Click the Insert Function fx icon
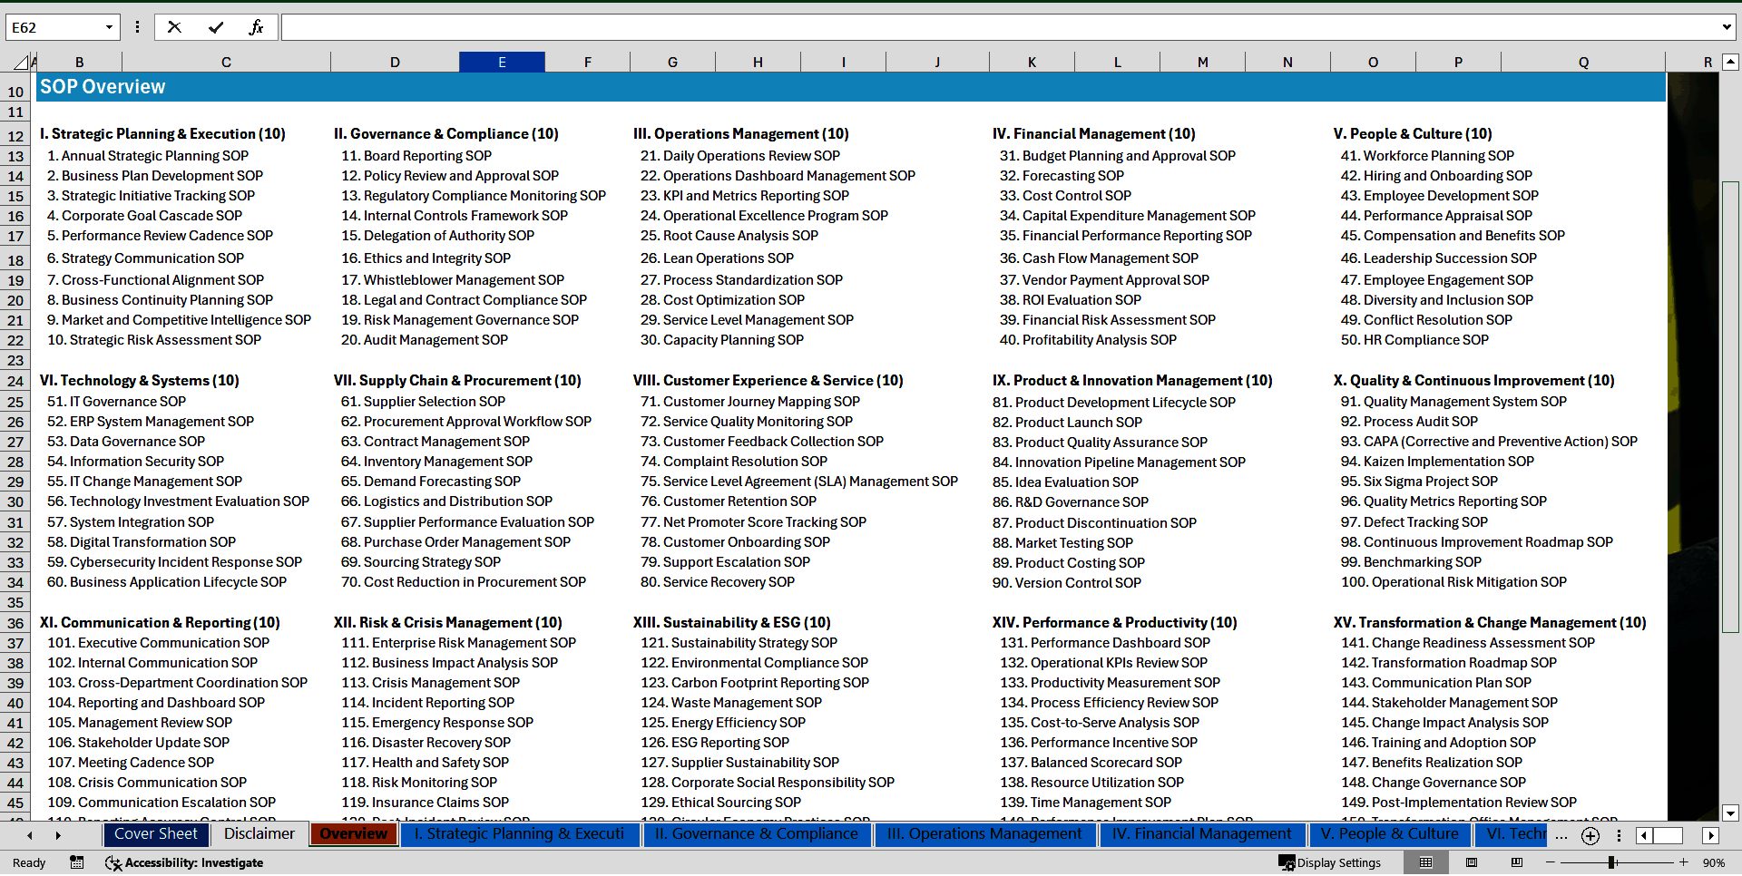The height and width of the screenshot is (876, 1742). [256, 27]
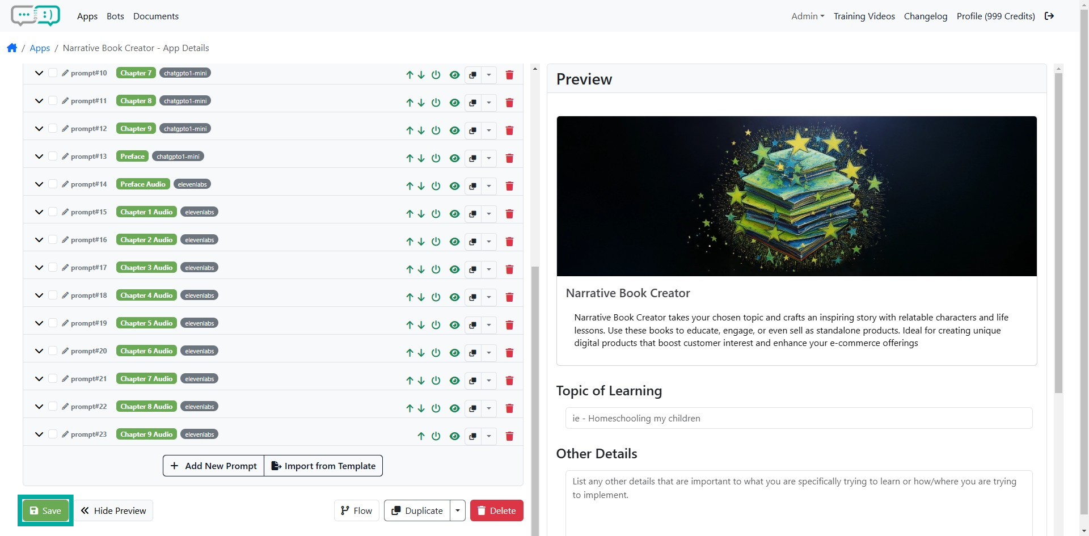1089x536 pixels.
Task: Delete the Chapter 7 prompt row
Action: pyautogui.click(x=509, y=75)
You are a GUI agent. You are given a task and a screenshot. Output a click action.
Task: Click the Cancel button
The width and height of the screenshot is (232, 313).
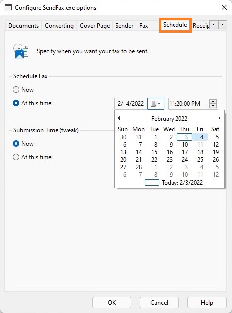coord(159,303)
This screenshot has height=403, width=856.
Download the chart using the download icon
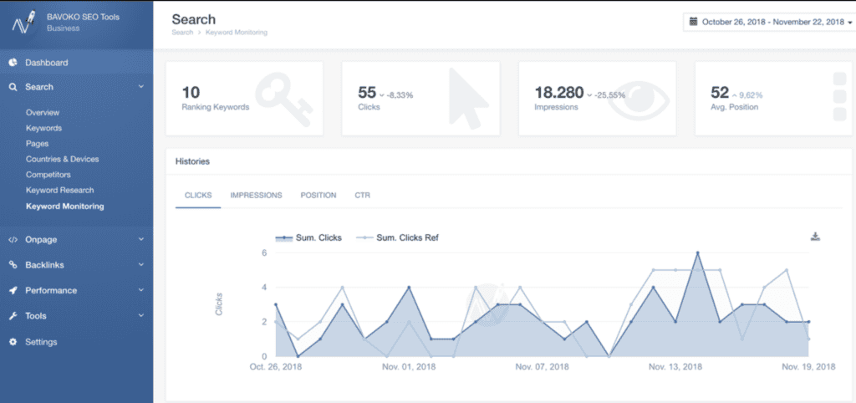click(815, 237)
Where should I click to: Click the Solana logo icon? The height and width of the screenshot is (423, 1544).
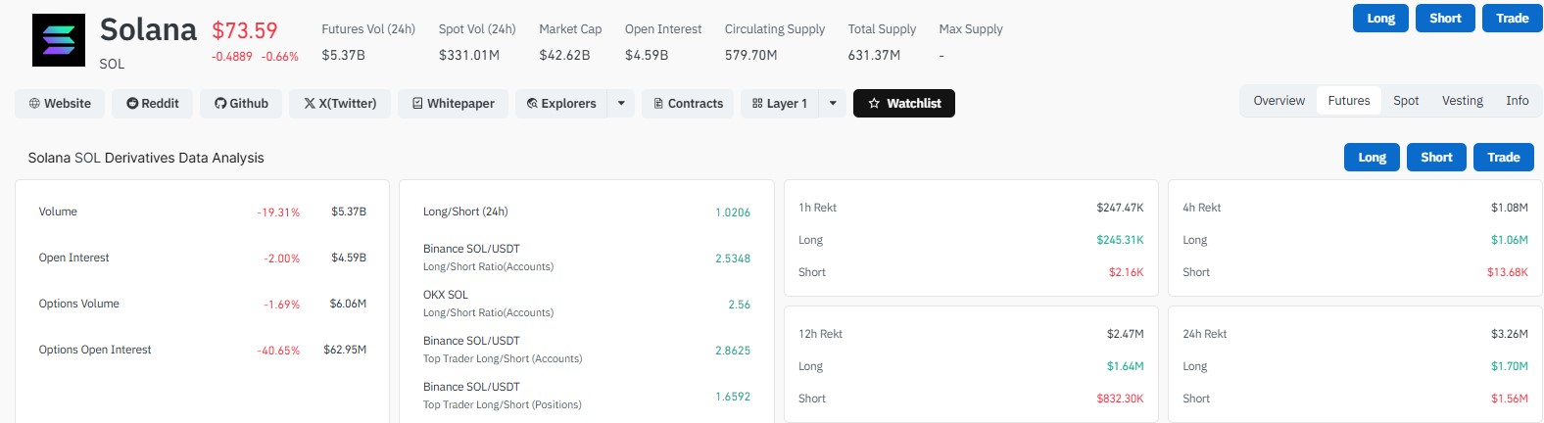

⁂

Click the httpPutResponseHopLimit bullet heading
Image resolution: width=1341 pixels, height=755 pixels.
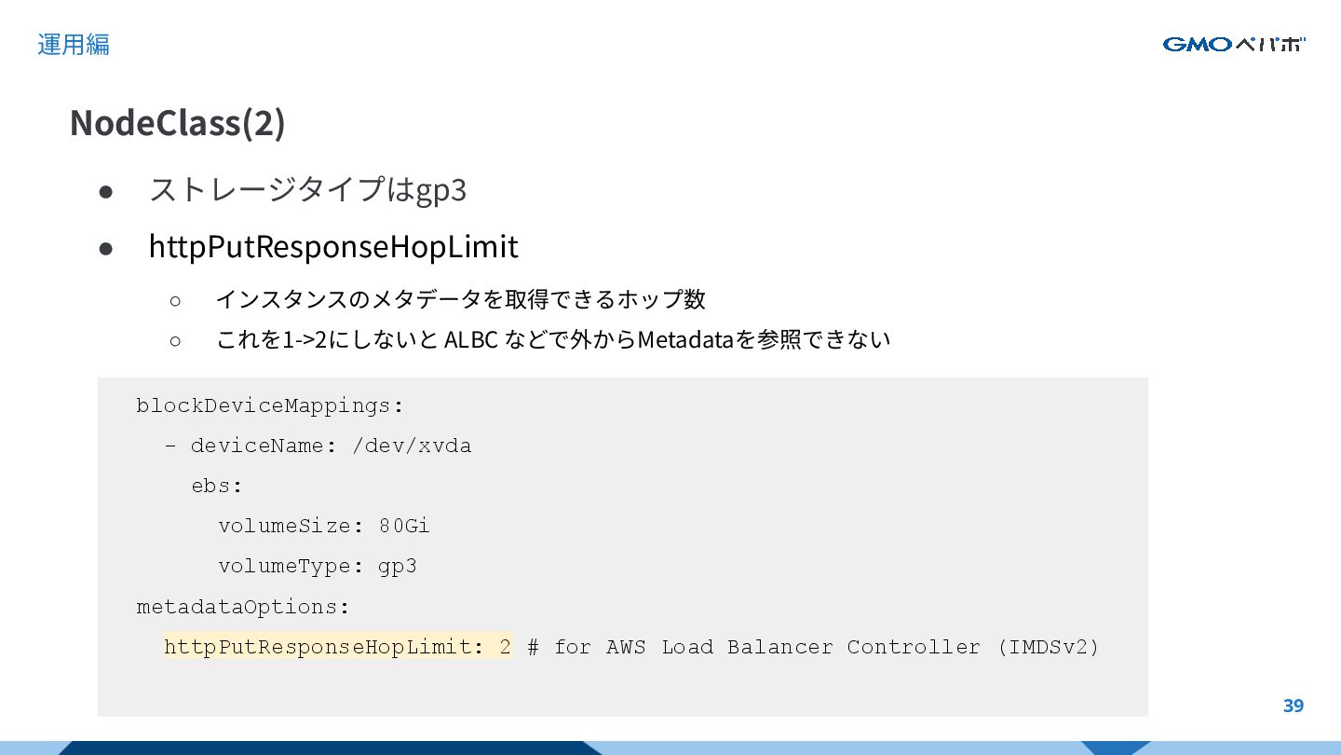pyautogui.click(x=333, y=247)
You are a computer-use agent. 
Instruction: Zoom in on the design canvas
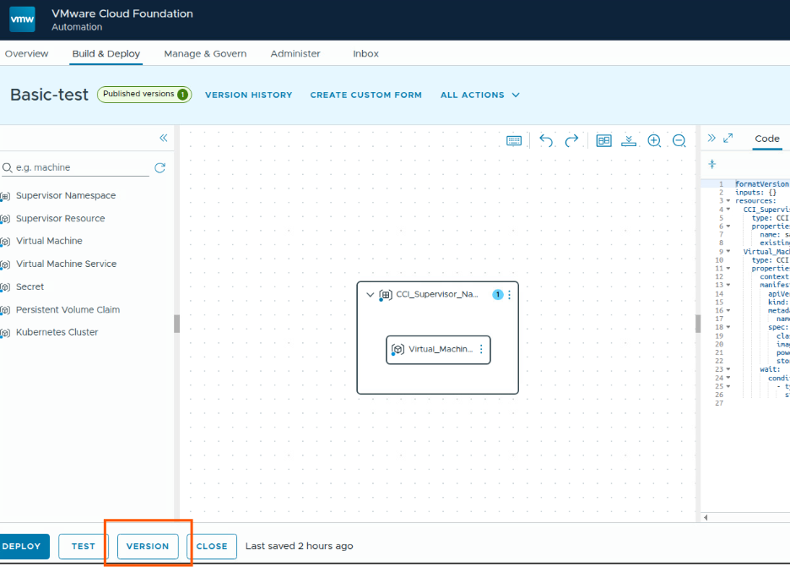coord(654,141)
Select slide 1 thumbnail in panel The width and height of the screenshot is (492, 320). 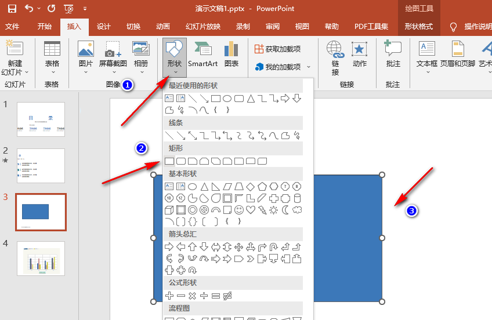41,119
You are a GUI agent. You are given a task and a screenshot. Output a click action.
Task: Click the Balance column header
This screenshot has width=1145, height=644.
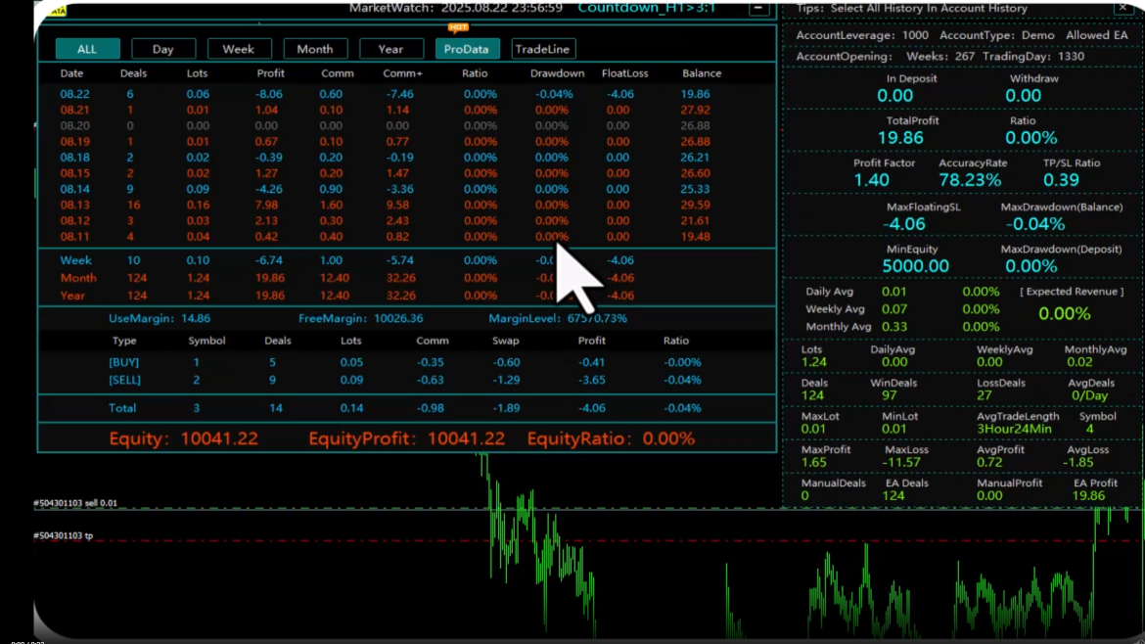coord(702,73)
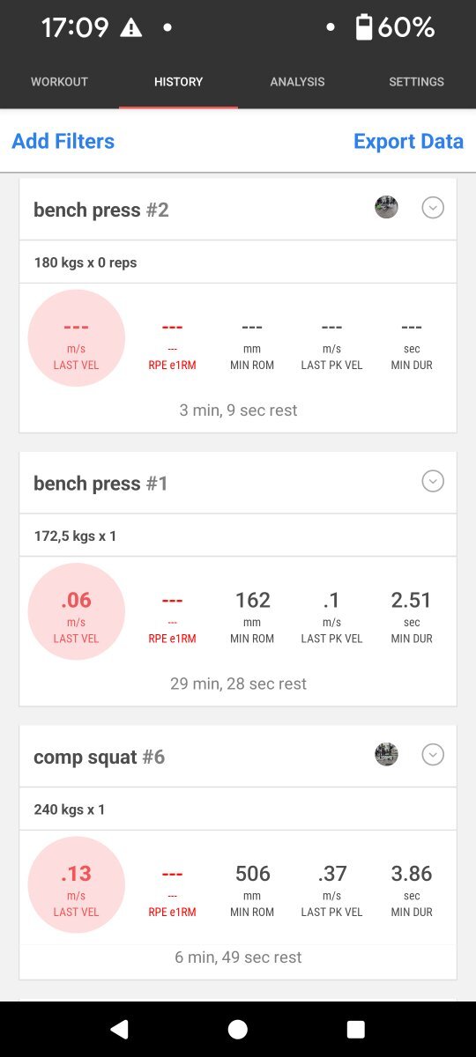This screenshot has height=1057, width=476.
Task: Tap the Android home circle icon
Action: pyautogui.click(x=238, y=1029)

⁂

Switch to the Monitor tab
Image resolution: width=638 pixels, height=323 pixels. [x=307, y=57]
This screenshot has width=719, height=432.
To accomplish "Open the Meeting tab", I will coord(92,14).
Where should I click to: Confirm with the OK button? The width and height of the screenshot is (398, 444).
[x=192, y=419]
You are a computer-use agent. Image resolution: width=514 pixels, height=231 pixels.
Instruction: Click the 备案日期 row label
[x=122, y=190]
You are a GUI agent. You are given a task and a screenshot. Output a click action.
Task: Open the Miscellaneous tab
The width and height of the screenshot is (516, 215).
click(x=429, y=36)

⁂

What is required:
In the listing above, find the line with "The width and height of the screenshot is (232, 313)." and the line with "Where should I click to: Click". Output both, plus every line between them, and no pictures.

Your response:
The width and height of the screenshot is (232, 313).
coord(159,303)
This screenshot has height=403, width=856.
Download the chart using the download icon
click(815, 237)
Where should I click to: Click the Solana logo icon? The height and width of the screenshot is (423, 1544).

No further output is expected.